## Your assignment
Everything in the data below is left aside except the lines from the one containing "Новогодние товары (163, 733)" through the one containing "доставка (371, 82)"; repeat those exactly.

++++ Dataset records ++++

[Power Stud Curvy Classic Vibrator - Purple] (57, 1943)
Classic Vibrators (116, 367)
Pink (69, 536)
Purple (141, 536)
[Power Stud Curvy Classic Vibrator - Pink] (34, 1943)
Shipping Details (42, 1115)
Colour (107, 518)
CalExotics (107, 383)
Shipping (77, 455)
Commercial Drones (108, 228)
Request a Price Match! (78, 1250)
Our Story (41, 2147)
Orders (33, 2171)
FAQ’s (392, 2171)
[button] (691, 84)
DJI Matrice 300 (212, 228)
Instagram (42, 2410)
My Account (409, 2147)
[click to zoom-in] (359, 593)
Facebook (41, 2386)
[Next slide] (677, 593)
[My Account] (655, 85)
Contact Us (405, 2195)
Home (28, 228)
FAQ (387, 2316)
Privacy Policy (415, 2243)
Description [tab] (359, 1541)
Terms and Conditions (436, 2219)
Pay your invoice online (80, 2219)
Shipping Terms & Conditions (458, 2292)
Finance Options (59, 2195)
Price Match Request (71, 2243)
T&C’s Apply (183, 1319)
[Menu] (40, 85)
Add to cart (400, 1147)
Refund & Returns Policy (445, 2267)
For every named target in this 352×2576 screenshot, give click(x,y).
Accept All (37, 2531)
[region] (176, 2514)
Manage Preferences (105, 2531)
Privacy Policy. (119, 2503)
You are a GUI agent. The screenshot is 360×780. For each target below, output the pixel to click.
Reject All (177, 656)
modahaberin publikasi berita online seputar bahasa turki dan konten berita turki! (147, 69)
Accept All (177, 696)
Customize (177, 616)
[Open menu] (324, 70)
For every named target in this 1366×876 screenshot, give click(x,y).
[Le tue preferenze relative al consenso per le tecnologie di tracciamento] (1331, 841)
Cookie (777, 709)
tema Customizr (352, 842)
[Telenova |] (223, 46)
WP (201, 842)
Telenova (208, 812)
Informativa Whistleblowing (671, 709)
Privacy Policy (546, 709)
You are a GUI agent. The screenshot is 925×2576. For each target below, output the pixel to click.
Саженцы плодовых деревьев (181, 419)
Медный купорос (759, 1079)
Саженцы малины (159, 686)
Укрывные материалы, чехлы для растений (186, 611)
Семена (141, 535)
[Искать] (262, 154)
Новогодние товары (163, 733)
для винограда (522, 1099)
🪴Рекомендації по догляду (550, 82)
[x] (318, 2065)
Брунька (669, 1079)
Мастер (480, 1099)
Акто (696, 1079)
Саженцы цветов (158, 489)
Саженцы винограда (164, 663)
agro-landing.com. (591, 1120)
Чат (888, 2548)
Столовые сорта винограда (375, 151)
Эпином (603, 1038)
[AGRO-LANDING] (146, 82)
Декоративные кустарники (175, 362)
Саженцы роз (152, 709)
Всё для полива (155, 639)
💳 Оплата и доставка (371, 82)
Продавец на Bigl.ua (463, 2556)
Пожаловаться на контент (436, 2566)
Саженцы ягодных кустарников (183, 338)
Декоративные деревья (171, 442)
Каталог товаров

++++

## Exercise answer
Новогодние товары (163, 733)
для винограда (522, 1099)
🪴Рекомендації по догляду (550, 82)
[x] (318, 2065)
Брунька (669, 1079)
Мастер (480, 1099)
Акто (696, 1079)
Саженцы цветов (158, 489)
Саженцы винограда (164, 663)
agro-landing.com. (591, 1120)
Чат (888, 2548)
Столовые сорта винограда (375, 151)
Эпином (603, 1038)
[AGRO-LANDING] (146, 82)
Декоративные кустарники (175, 362)
Саженцы роз (152, 709)
Всё для полива (155, 639)
💳 Оплата и доставка (371, 82)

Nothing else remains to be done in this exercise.